Given request:
Copy out the data word for word, beginning with its first line and stopping after the line that contains "Viewport: 900px width, 563px".

===== Records supplied

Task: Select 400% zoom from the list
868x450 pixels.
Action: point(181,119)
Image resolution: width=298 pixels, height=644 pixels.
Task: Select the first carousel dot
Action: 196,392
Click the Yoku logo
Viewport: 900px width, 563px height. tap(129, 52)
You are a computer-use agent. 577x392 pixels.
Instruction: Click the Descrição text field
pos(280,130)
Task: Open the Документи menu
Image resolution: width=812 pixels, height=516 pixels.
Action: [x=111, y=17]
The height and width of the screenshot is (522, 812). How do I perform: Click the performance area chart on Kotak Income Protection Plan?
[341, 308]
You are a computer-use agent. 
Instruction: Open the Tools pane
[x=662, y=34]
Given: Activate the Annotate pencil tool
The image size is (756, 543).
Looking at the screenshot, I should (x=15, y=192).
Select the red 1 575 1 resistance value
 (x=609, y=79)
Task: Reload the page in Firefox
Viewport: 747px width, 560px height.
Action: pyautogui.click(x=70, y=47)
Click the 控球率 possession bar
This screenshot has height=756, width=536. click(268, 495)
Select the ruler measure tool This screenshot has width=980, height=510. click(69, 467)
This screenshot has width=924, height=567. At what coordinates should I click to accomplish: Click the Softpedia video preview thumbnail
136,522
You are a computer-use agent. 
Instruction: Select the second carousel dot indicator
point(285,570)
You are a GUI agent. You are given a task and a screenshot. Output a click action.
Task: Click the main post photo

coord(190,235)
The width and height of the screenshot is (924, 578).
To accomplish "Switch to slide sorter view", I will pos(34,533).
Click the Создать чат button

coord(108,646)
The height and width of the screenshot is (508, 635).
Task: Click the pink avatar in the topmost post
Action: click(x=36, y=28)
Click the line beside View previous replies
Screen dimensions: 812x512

==========

Correct output:
Task: Select 400% zoom from the list
868x450 pixels.
Action: point(181,119)
Image resolution: width=298 pixels, height=644 pixels.
Task: Select the first carousel dot
Action: 196,392
Click the Yoku logo
Viewport: 900px width, 563px height. tap(129, 52)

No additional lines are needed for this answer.